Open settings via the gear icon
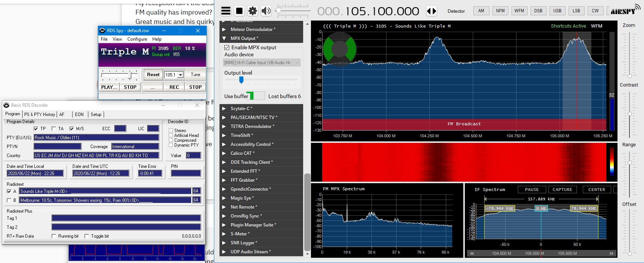The width and height of the screenshot is (644, 263). click(253, 11)
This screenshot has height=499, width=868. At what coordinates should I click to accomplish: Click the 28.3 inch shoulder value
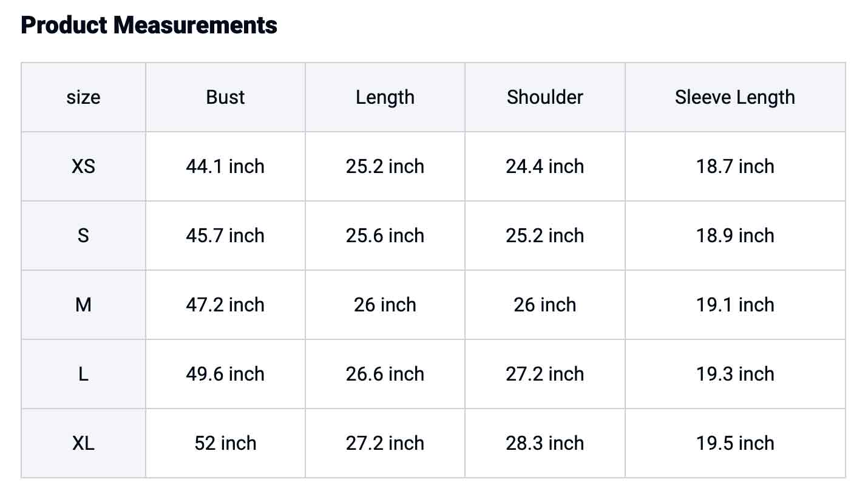545,443
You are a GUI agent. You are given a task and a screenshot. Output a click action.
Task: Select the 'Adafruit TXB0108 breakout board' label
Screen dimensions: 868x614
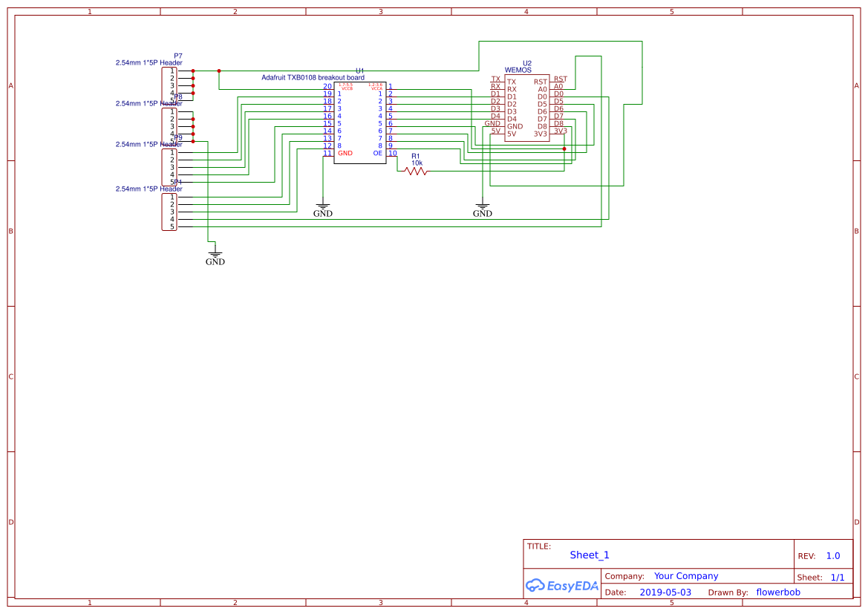(x=313, y=78)
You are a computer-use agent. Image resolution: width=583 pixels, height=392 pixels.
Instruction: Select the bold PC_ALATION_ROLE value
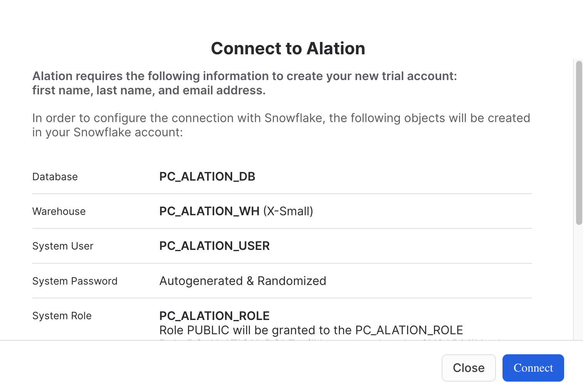pos(214,316)
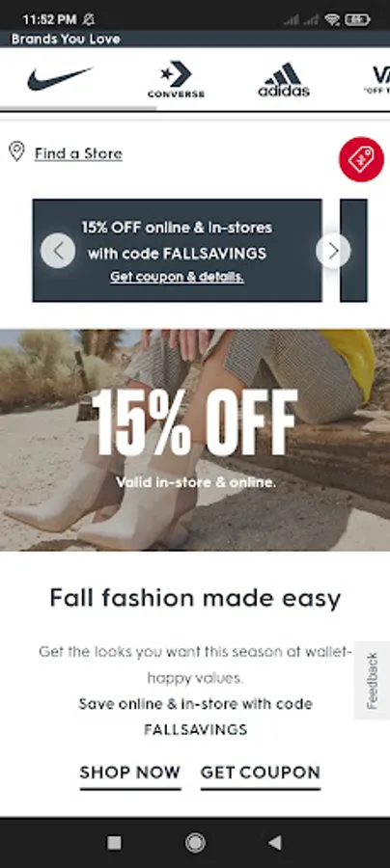This screenshot has height=868, width=390.
Task: Tap the Adidas brand logo
Action: (x=284, y=80)
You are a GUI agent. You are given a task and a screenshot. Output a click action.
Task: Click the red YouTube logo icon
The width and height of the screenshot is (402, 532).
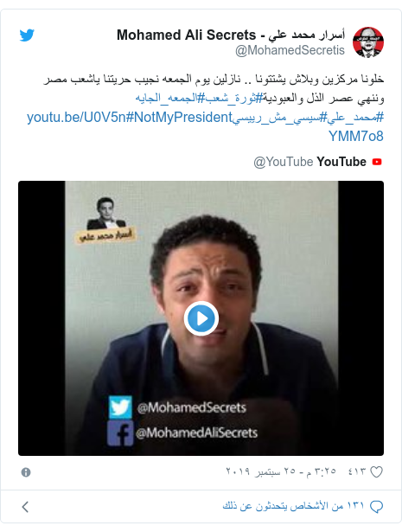377,162
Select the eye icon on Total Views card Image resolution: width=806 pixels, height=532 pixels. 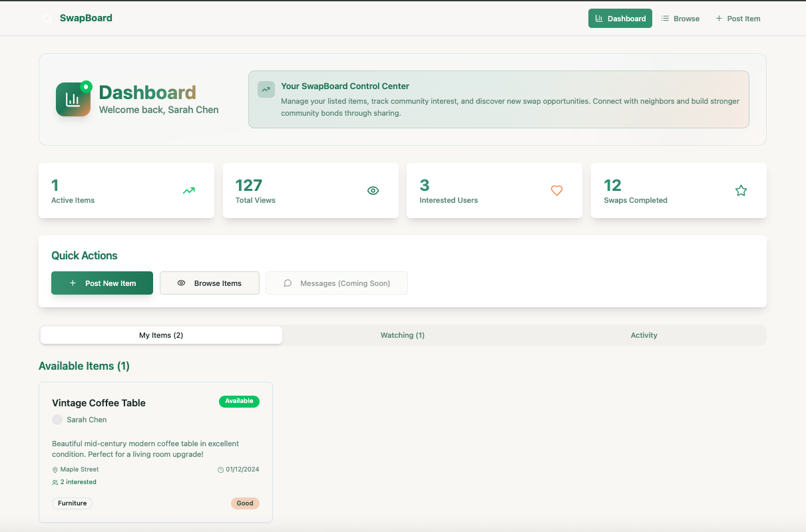373,190
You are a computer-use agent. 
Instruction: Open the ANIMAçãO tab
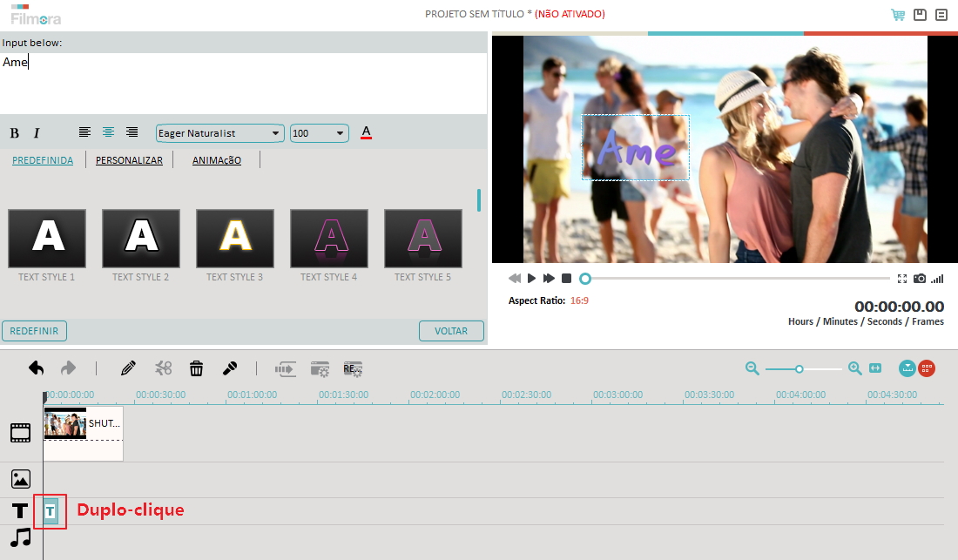click(x=216, y=160)
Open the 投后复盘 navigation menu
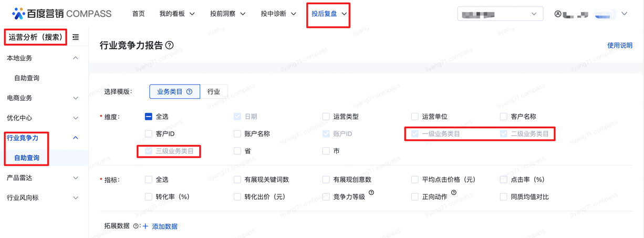This screenshot has width=644, height=238. click(329, 14)
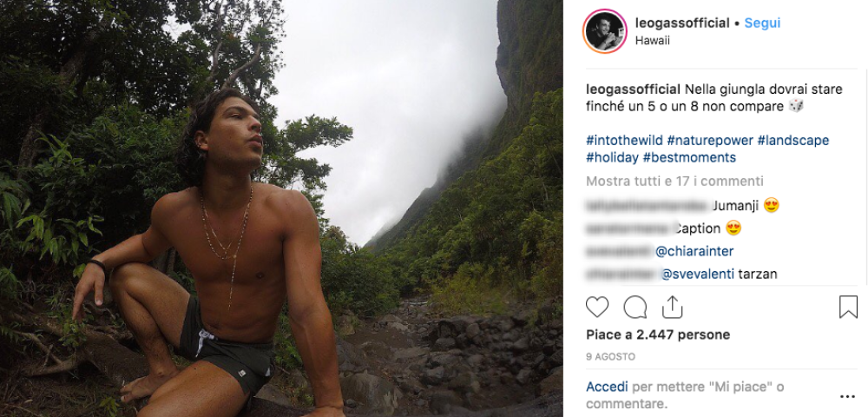Click leogassofficial username in header
This screenshot has height=417, width=868.
[x=682, y=23]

+---+

◆ **Activity**
Without the pictures, repeat the line with "Instruction: Open the ANIMAçãO tab" and every line after it to the end of the listing, and nothing else.

◆ **Expected output**
Instruction: Open the ANIMAçãO tab
click(x=216, y=160)
Open the 投后复盘 navigation menu
This screenshot has width=644, height=238. click(329, 14)
Click leogassofficial username in header
This screenshot has height=417, width=868.
[x=682, y=23]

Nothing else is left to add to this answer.